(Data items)
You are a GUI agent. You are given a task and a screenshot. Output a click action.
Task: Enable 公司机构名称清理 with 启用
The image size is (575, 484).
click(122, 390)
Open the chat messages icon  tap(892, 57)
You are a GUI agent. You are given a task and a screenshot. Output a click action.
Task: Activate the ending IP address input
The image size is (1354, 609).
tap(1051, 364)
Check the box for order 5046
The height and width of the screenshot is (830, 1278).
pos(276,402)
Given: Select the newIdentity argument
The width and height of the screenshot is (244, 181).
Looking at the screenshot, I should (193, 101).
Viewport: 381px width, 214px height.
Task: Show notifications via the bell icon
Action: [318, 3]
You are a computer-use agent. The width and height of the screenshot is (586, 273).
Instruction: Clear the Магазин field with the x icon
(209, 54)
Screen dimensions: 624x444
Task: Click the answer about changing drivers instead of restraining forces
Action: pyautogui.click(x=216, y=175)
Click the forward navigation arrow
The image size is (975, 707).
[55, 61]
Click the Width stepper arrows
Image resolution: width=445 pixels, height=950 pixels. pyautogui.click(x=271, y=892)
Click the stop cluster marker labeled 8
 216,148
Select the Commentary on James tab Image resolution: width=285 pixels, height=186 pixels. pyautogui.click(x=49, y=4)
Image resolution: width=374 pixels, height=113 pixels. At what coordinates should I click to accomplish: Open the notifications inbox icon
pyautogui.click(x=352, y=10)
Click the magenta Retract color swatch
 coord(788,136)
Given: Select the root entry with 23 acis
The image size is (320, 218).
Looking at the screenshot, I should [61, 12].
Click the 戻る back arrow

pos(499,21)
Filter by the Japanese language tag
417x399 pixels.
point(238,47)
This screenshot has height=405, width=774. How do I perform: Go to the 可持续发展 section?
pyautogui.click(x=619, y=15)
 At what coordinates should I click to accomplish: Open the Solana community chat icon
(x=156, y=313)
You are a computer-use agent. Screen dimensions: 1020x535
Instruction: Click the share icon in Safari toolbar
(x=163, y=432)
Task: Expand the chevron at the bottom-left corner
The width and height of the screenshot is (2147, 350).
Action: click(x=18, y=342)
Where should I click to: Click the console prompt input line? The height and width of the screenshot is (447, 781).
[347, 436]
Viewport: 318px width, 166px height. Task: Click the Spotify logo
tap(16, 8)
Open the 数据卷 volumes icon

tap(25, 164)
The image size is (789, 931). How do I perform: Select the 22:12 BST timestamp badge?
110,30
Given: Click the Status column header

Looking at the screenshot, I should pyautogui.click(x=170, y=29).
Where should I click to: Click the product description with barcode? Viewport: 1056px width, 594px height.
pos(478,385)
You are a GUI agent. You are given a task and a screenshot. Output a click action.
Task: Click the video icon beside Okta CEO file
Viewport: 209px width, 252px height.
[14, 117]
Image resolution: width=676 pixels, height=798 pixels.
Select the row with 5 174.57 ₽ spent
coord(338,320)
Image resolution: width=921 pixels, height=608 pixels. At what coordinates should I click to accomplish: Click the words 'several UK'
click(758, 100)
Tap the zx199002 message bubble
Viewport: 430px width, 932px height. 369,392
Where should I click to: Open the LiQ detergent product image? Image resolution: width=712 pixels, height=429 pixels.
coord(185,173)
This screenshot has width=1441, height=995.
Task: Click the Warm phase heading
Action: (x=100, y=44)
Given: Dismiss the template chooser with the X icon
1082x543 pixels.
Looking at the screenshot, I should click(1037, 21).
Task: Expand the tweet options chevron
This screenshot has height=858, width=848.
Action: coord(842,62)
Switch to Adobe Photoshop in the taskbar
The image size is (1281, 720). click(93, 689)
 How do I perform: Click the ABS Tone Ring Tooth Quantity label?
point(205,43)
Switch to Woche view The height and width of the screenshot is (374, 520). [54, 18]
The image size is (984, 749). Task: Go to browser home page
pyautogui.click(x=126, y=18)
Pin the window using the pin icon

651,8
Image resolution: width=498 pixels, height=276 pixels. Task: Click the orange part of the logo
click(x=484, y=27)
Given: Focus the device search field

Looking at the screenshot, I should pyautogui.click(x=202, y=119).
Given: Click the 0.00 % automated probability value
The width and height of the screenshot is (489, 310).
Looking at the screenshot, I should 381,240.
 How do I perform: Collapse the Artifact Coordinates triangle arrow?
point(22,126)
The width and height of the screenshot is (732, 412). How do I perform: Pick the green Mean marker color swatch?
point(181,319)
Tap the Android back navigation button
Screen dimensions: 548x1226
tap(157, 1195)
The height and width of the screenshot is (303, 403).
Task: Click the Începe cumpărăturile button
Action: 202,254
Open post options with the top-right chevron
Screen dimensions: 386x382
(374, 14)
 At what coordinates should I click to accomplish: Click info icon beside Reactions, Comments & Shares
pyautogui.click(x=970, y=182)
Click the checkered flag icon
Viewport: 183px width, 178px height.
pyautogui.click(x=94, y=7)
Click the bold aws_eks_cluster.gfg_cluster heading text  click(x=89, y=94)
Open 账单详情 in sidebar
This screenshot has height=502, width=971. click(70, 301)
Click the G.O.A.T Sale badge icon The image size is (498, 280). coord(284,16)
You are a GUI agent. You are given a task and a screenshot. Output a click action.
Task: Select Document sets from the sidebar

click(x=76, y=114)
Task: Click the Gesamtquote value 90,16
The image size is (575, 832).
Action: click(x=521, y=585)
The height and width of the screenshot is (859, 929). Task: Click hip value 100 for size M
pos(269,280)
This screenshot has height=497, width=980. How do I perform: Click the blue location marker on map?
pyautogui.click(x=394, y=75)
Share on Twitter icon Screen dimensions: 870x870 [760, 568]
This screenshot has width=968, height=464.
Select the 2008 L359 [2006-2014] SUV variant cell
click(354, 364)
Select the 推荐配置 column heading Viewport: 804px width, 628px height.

• _Required work_: Your task is to restate, word for word, only those lines above that fall between the line holding "Task: Click the Gesamtquote value 90,16" and the line holding "Share on Twitter", inclusive.

• _Answer to the problem_:
Task: Click the Gesamtquote value 90,16
The image size is (575, 832).
Action: click(x=521, y=585)
The height and width of the screenshot is (859, 929). Task: Click hip value 100 for size M
pos(269,280)
This screenshot has height=497, width=980. How do I perform: Click the blue location marker on map?
pyautogui.click(x=394, y=75)
Share on Twitter icon Screen dimensions: 870x870 [760, 568]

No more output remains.